In Xayabouli, we found that the network of pig, cattle and buffalo movement was comprised of 892 nodes with 879 ties. For analyzing the node level, the mean of the in-degree centrality for all nodes was 1.4 (SD = 2.4), which is close to the out-degree centrality (mean = 1.4; SD = 2.3). The top nodes with the highest in-degree centrality were the multiactivity nodes. One node represented himself as a multispecies animal collector and trader, and the four remaining top nodes with the highest in-degree centrality were also multiactivity nodes. This is similar to the top three nodes with the highest out-degree centrality. These nodes were the multiactivities nodes. The mean of the in-closeness and out-closeness centralities of all nodes were 0.1 (SD = 0.001) and 0.1 (SD = 0.001), respectively. The top nodes with the highest in-closeness centrality were the nodes that had the highest in-degree centrality. The node that had the highest out-closeness centrality was a cattle producer. The mean of the betweenness centrality was 3.5 (SD = 23.2), and the top node with the highest betweenness centrality was the multiactivities node, which had the highest out-degree centrality.

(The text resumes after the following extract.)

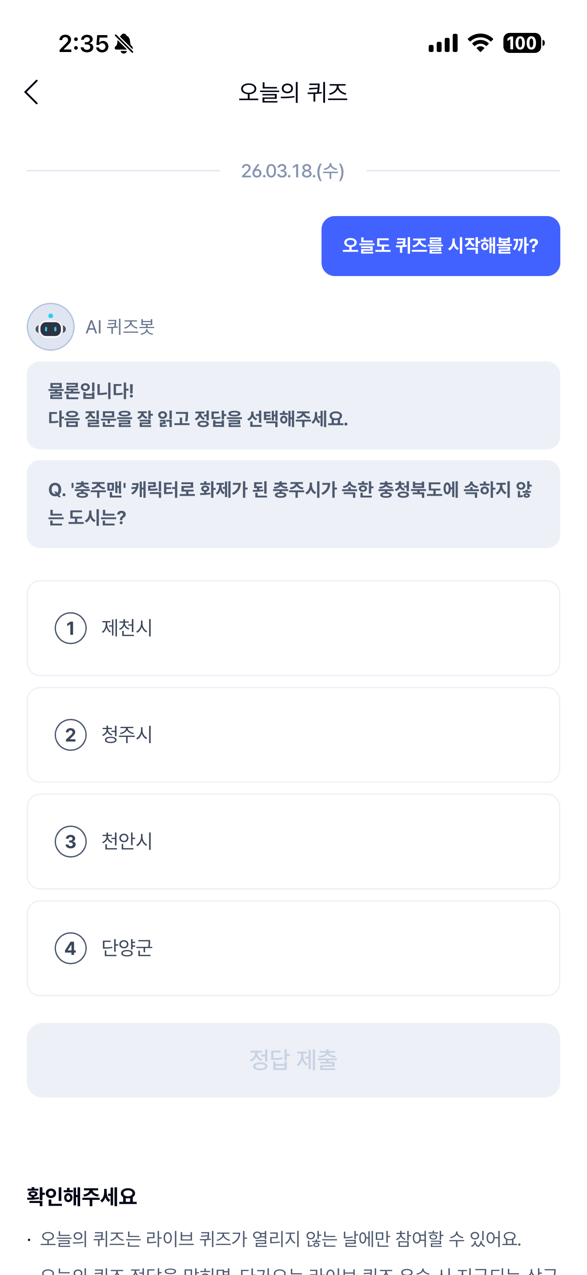This screenshot has height=1275, width=587.
Task: Tap the cellular signal bars icon
Action: [443, 43]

Regarding the connections among the nodes, Fig. 2 shows that most of the nodes in this network had few ties with each other. In an analysis of the subgroup, in the test of strong component characteristics, we found only a few dyads, and many components contained only one node. For the weak components testing, we found 87 components in the network (Fig. 2). The component ratios, component size heterogeneity and fragmentation were 0.097, 0.875 and 0.876, respectively. The largest weak component contained 297 nodes, and we found that most of the remaining components contained only a few nodes. Furthermore, we found that the density for this network was 0.002. This reflects that 2% of all possible directed ties were actually present in the animal movement network. In addition, the overall clustering coefficient was 0.014. The density and the clustering coefficient indicated that this network was likely characterized by a random pattern.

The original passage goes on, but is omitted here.